One-step vulcanization of Cd(OH)Cl nanorods to synthesize CdS/ZnS/PdS nanotubes for highly efficient photocatalytic hydrogen evolution

In this work, a novel strategy, one-step vulcanization of Cd(OH)Cl nanorods in the presence of ZnCl ₂ and Na ₂PdCl ₄, is successfully developed to synthesize CdS/ZnS/PdS nanotubes (NTs) for the first time.
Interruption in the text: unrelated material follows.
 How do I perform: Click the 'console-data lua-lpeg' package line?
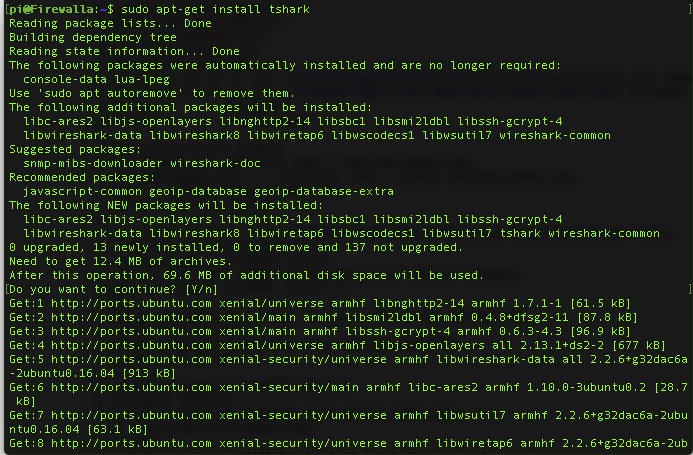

In this work, a novel strategy, one-step vulcanization of Cd(OH)Cl nanorods in the presence of ZnCl ₂ and Na ₂PdCl ₄, is successfully developed to synthesize CdS/ZnS/PdS nanotubes (NTs) for the first time. In this method, the three components (CdS, ZnS and PdS) are fully combined together at the nano-scale in the CdS/ZnS/PdS NTs, creating a large number of intimate contact interfaces. As a result, the optimized CdS/ZnS/PdS NTs exhibit a significantly enhanced photocatalytic H ₂ evolution rate of 1021.1 μmol h ⁻¹ (10 mg of catalyst), which is 11.4 and 16.3 times higher than that of pristine CdS NTs and ZnS nanoparticles (NPs), respectively, and is the maximum reported value for CdS-based photocatalysts under similar experimental conditions. Moreover, the apparent quantum efficiency of the optimal sample can reach 26.1% at 365 nm wavelength. The improved photocatalytic performance can be attributed to the synergistic effects of the hollow tubular structure, the CdS/ZnS heterostructure and the PdS co-catalyst. Due to the hollow tubular structure, both the inner and outer surfaces of CdS/ZnS/PdS NTs can act as reaction sites to rapidly consume electrons and holes, effectively suppressing their recombination. Both the CdS/ZnS heterostructure and PdS co-catalyst can efficiently promote the separation and transfer of charge carriers. This work may provide a new method for the design and construction of new photocatalysts with highly efficient H ₂ production.